The main success for the show is the cast who give it their all. Kerry Butler was a real delight as Clio the muse who in human form changes her name to Kyra, wears legwarmers and rollerskates - oh and sports the worse Austryliene accent eevah. When she sings she channels Olivia Newton-John's breathy vocals but has a neat voice too. I liked her version of "Suspended In Time" - the fact she sang it sitting side-saddle on a floating large Pegasus was all the more fun.
She was matched every skate of the way by Cheyenne Jackson as the good-looking but thick-as-two-tube socks Sonny. He looks every inch the Californian beach dude - and how nice to have a dumb leading-man. He never overplays this though and so you laugh with him rather than at him. He also has a nice voice and a great stage chemistry with Butler. Now I must admit "Suddenly" has always been a bit of a secret pleasure of mine - are you reading this Michael Wilson? - and they did a great version of it with him 'magically' acquiring some skates while in his phone box. All this talent and a happily 'out' actor too!

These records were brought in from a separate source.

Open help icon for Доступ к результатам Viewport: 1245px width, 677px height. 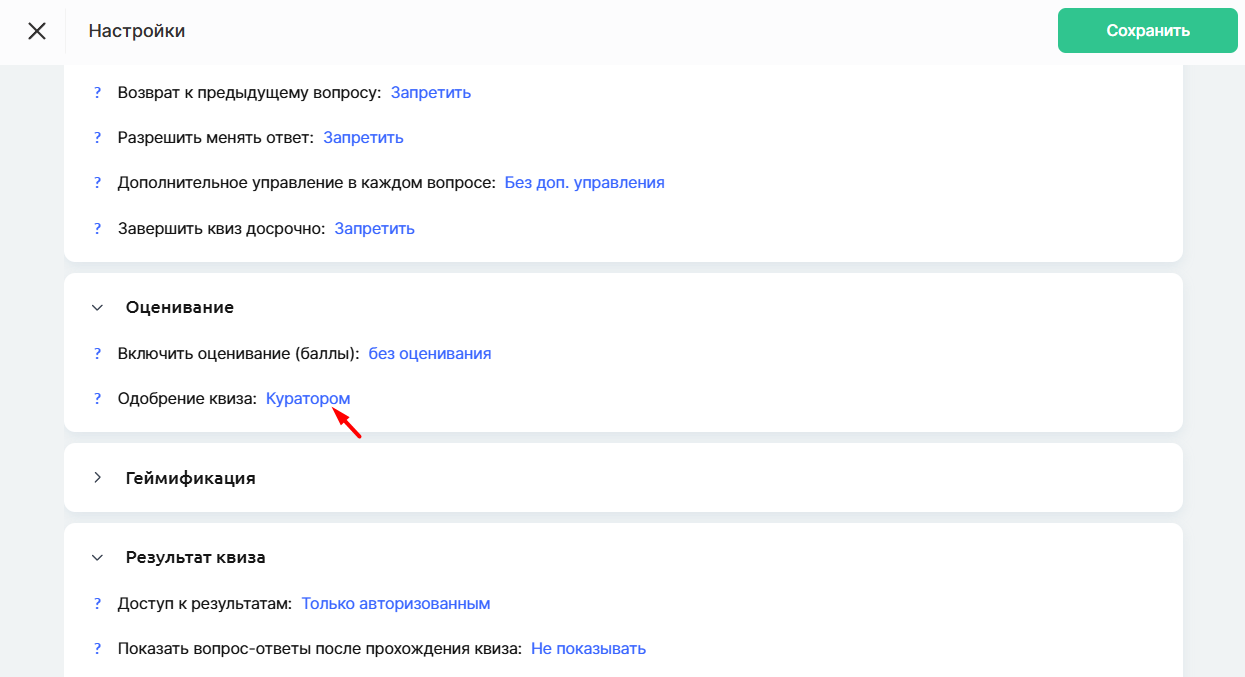coord(98,604)
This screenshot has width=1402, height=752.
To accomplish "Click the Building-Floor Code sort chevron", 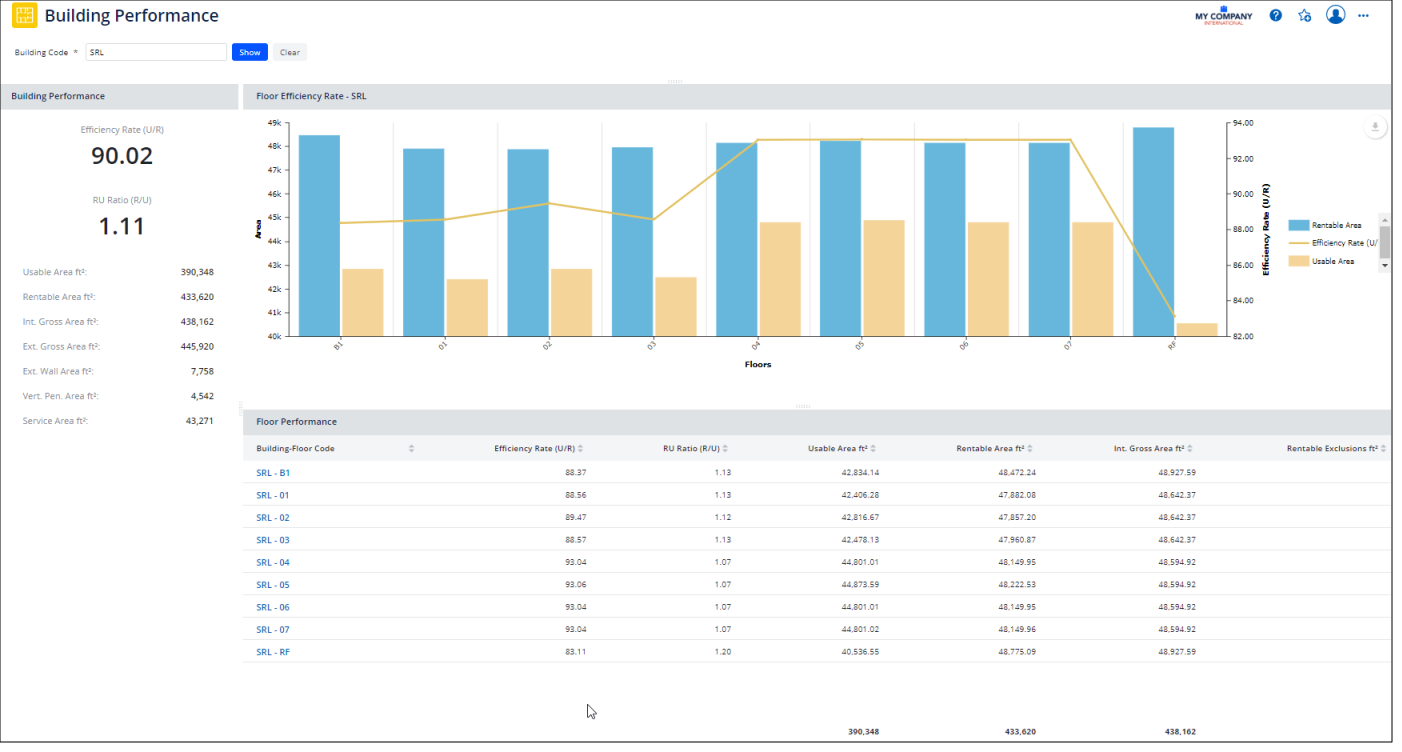I will coord(411,448).

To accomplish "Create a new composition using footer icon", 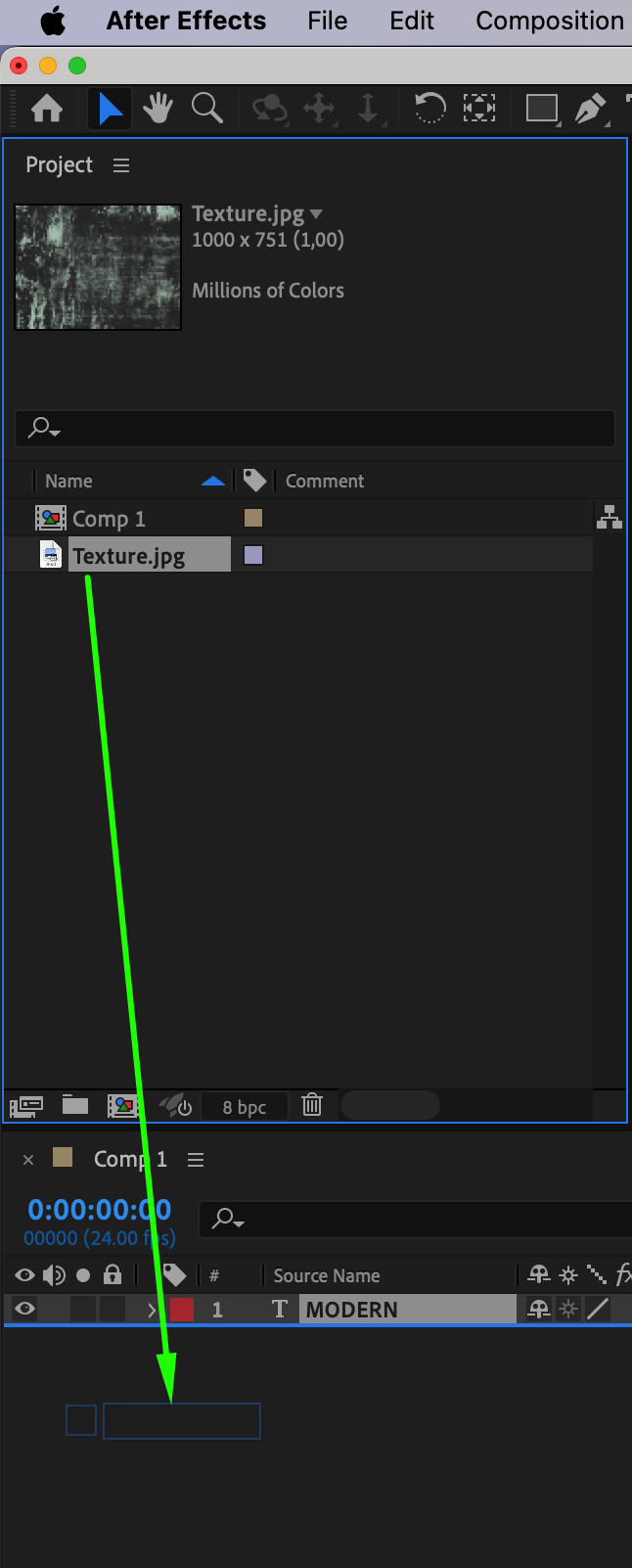I will [123, 1106].
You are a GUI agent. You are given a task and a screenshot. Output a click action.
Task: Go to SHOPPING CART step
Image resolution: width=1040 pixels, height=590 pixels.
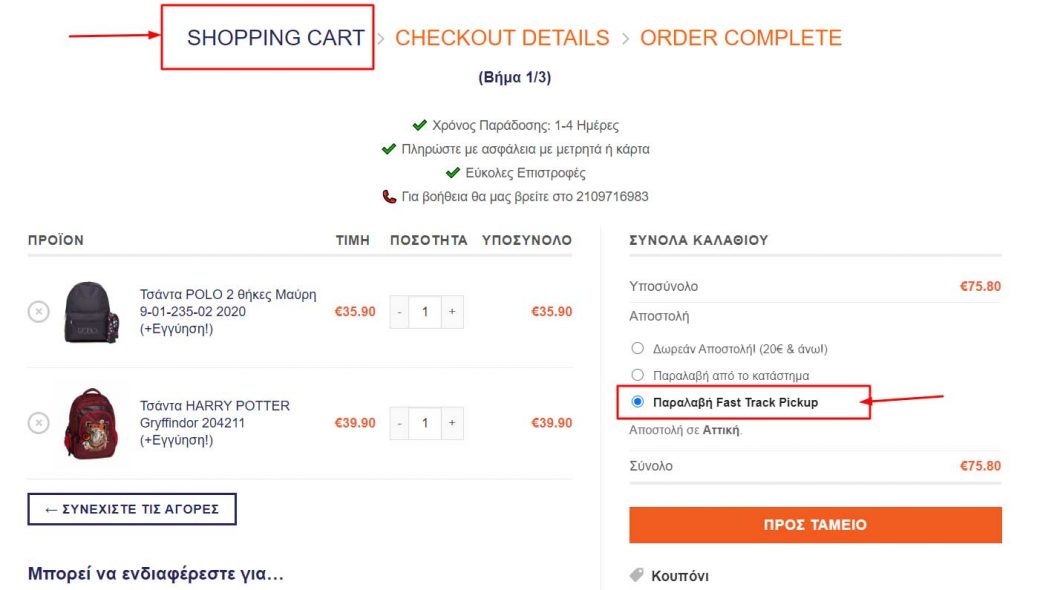275,38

Clio is forbidden by Zeus to use her own talents to help the mortal and falling in love with one will see her put to death. Her jealous sisters Melpomene and Calliope see to it that she does both these and they are played by the scene-stealing twosome of Mary Testa and Jackie Hoffman. They are a riot with some of the best lines in the show - "This is like children's theatre for 40-year-old gay people"! One tall and buxom the other small and thin - they are like Disney cartoon villains come to life and their duet of "Evil Woman" is a real hoot.
The other main part is played by Tony Roberts, best known here for his performances in early Woody Allen films up to ANNIE HALL. He plays the role Gene Kelly played in the film as the property magnate who owns the theatre that Sonny wants to use as his roller-disco. It turns out he designed and built the building in the 1940s when he was inspired to by a mysterious blonde girl who vanished when he eventually doubted his vision. Now who could she have been....? Roberts gave a charming performance with a great line in laconic asides. He also appeared as Zeus in Clio's trial scene and warns her that it is 1980 - the year when the arts died on earth and that in the future Broadway would be populated by jukebox musicals and shows based on third-rate movies!
The remaining four members of the cast were all given moments to shine - a special mention to very tall, very black, very camp Andre Ward as a bitchy Hermes "Bitch I don't know your life" and a strutting centaur with platform hooves!
Owen and I left the theatre and flew on invisible skates to Virgin for the cast recording cd which has been on heavy rotation ever since. Weighing up the pros and cons of the 5 productions we saw I have to say XANADU was my favourite for sheer enjoyment. A London transfer is supposedly on the cards so fingers crossed!